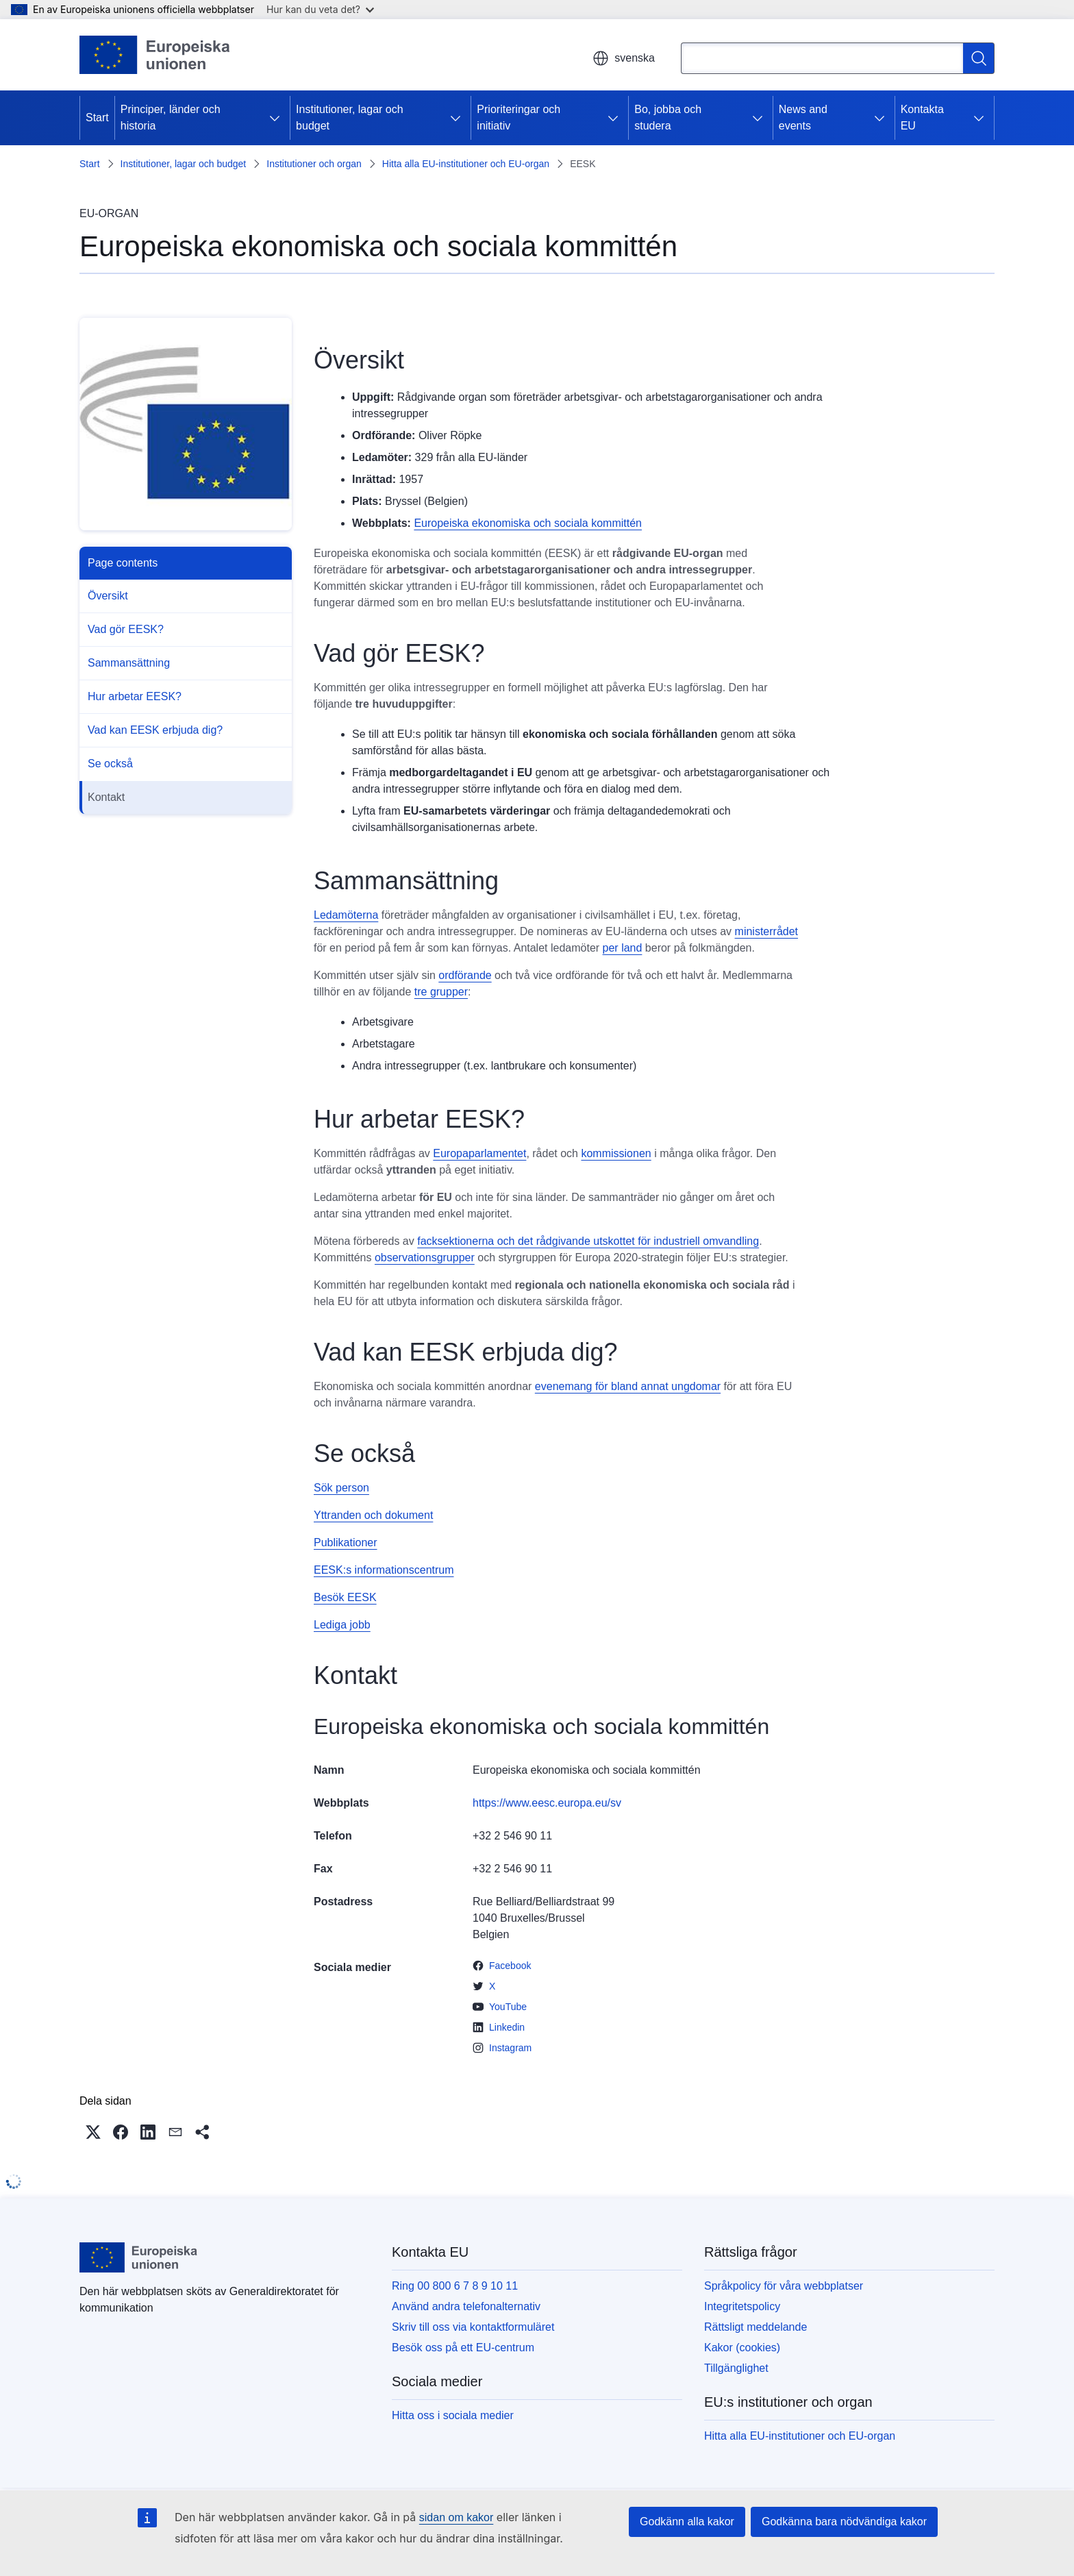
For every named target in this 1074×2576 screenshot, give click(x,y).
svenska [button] (623, 58)
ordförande (464, 975)
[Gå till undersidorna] (275, 117)
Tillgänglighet (736, 2368)
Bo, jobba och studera (667, 117)
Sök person (341, 1488)
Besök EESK (345, 1597)
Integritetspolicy (742, 2306)
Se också (110, 763)
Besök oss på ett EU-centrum (463, 2347)
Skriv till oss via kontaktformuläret (473, 2327)
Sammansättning (129, 663)
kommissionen (616, 1153)
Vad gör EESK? (126, 629)
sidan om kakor (456, 2517)
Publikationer (345, 1542)
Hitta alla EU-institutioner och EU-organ (465, 163)
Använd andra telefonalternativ (466, 2306)
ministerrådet (766, 931)
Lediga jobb (342, 1625)
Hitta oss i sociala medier (453, 2415)
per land (622, 948)
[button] (93, 2132)
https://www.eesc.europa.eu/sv (547, 1803)
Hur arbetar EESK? (135, 696)
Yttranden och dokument (373, 1515)
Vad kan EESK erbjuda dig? (155, 730)
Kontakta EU (922, 117)
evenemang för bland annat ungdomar (628, 1386)
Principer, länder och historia (171, 117)
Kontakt (106, 797)
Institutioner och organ (314, 163)
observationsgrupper (425, 1257)
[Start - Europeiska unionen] (155, 55)
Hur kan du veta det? (320, 9)
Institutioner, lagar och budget (349, 117)
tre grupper (441, 992)
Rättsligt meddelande (755, 2327)
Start (97, 117)
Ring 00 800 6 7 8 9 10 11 (455, 2286)
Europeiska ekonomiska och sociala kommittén (528, 523)
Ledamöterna (346, 915)
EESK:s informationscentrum (384, 1570)
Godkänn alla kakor (687, 2521)
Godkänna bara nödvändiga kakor (844, 2521)
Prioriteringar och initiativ (518, 117)
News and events (803, 117)
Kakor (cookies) (742, 2347)
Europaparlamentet (479, 1153)
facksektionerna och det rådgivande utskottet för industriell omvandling (588, 1241)
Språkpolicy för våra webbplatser (783, 2286)
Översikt (108, 596)
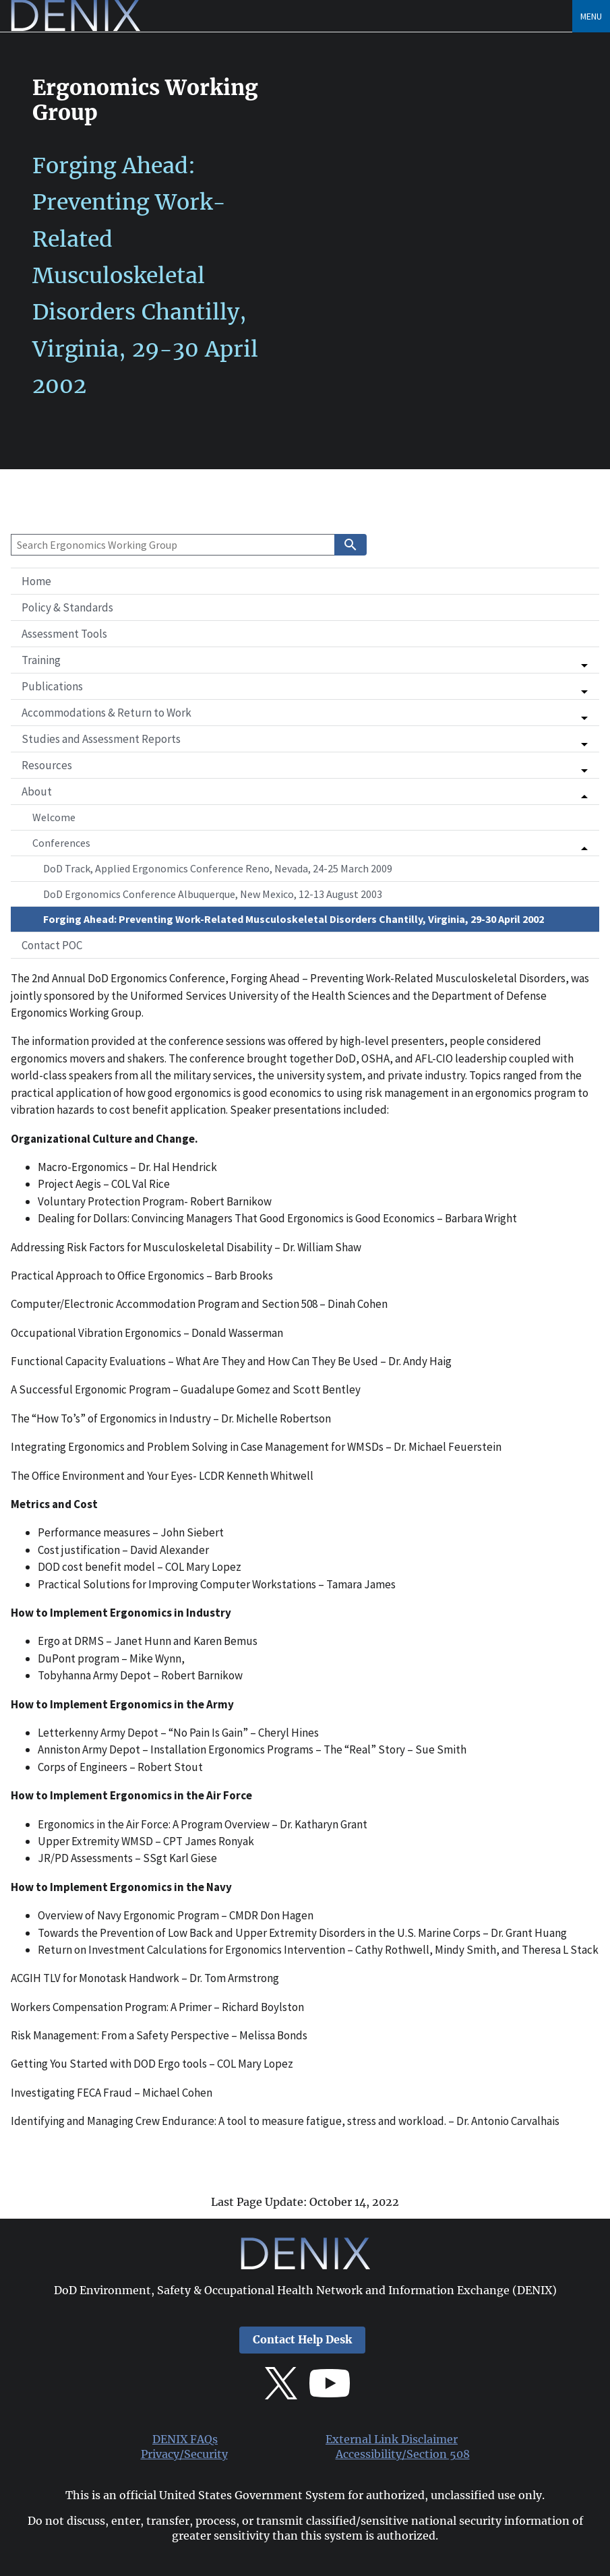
==================================================
### PROBLEM
Return all of the rows above word for word, leaving out the pictures.

### EXERCISE ANSWER
For every named target in this 1074×2576 screenshot, give click(x,y).
svenska [button] (623, 58)
ordförande (464, 975)
[Gå till undersidorna] (275, 117)
Tillgänglighet (736, 2368)
Bo, jobba och studera (667, 117)
Sök person (341, 1488)
Besök EESK (345, 1597)
Integritetspolicy (742, 2306)
Se också (110, 763)
Besök oss på ett EU-centrum (463, 2347)
Skriv till oss via kontaktformuläret (473, 2327)
Sammansättning (129, 663)
kommissionen (616, 1153)
Vad gör EESK? (126, 629)
sidan om kakor (456, 2517)
Publikationer (345, 1542)
Hitta alla EU-institutioner och EU-organ (465, 163)
Använd andra telefonalternativ (466, 2306)
ministerrådet (766, 931)
Lediga jobb (342, 1625)
Hitta oss i sociala medier (453, 2415)
per land (622, 948)
[button] (93, 2132)
https://www.eesc.europa.eu/sv (547, 1803)
Hur arbetar EESK? (135, 696)
Yttranden och dokument (373, 1515)
Vad kan EESK erbjuda dig? (155, 730)
Kontakta EU (922, 117)
evenemang för bland annat ungdomar (628, 1386)
Principer, länder och historia (171, 117)
Kontakt (106, 797)
Institutioner och organ (314, 163)
observationsgrupper (425, 1257)
[Start - Europeiska unionen] (155, 55)
Hur kan du veta det? (320, 9)
Institutioner, lagar och budget (349, 117)
tre grupper (441, 992)
Rättsligt meddelande (755, 2327)
Start (97, 117)
Ring 00 800 6 7 8 9 10 11 (455, 2286)
Europeiska ekonomiska och sociala kommittén (528, 523)
Ledamöterna (346, 915)
EESK:s informationscentrum (384, 1570)
Godkänn alla kakor (687, 2521)
Godkänna bara nödvändiga kakor (844, 2521)
Prioriteringar och initiativ (518, 117)
News and events (803, 117)
Kakor (cookies) (742, 2347)
Europaparlamentet (479, 1153)
facksektionerna och det rådgivande utskottet för industriell omvandling (588, 1241)
Språkpolicy för våra webbplatser (783, 2286)
Översikt (108, 596)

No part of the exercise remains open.